Out of the 100 billion stars in our galaxy, 20 billion have planets that could potentially sustain life.
Aliens. They may be more likely than you think. We all sort of hoped that they might be "out there" somewhere in the galaxy, and now NASA astronomers have estimated that as many as 20 billion of the 100 billion stars in our galaxy have planets that could potentially sustain life.
Using data from NASA's Kepler space telescope they argue that one in five stars like the Sun hosts an Earth-sized world located in the "habitable zone". The "habitable zone" describes the region around a star where temperatures allow for water to stay liquid at the surface, and we all know that water is the key building block of life.
"What this means is, when you look up at the thousands of stars in the night sky, the nearest Sun-like star with an Earth-size planet in its habitable zone is probably only 12 light years away and can be seen with the naked eye," said the co-author of the study, Erik Petigura, from the University of California, Berkeley.
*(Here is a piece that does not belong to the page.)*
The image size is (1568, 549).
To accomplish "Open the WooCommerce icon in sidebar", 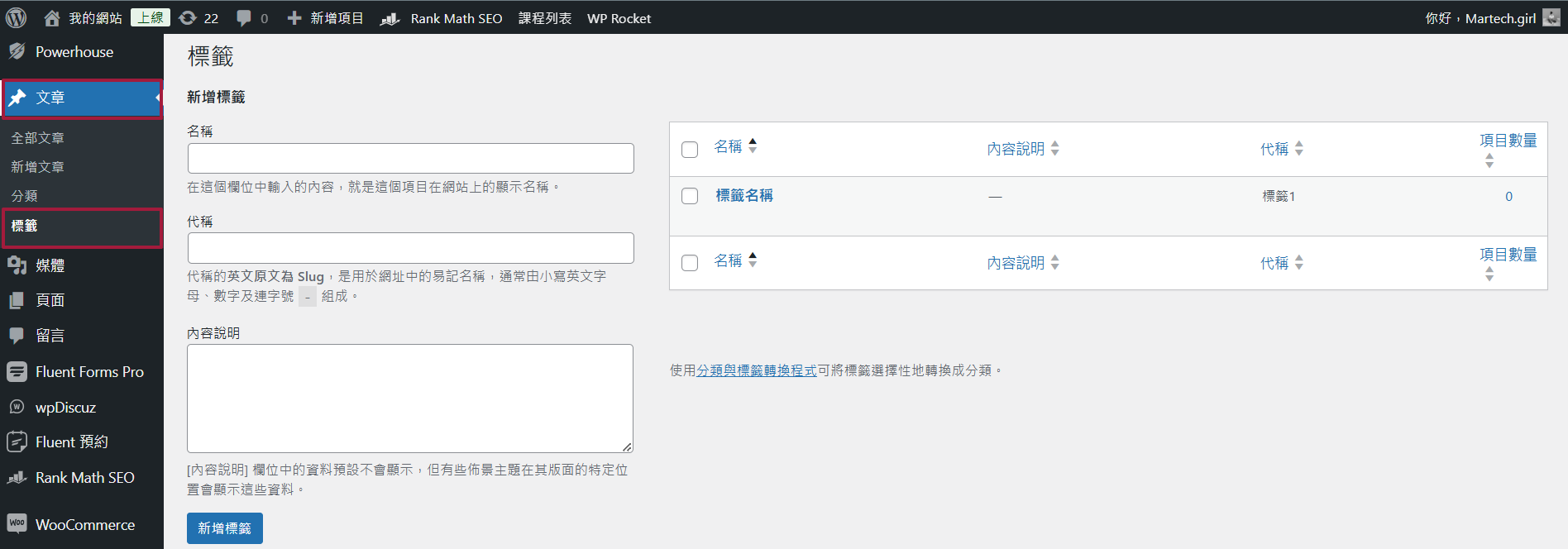I will (x=17, y=523).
While this is some pretty amazing news, other team members cautioned that just because planets exist in the habitable zone, does not mean that they are automatically hospitable to life. "Some may have thick atmospheres, making it so hot at the surface that DNA-like molecules would not survive," said another author, Geoff Marcy.
Researchers came to this conclusion by first gathering data by combing through some 42,000 stars to find habitable planets, and then extrapolating the data to apply to the entire Milky Way galaxy.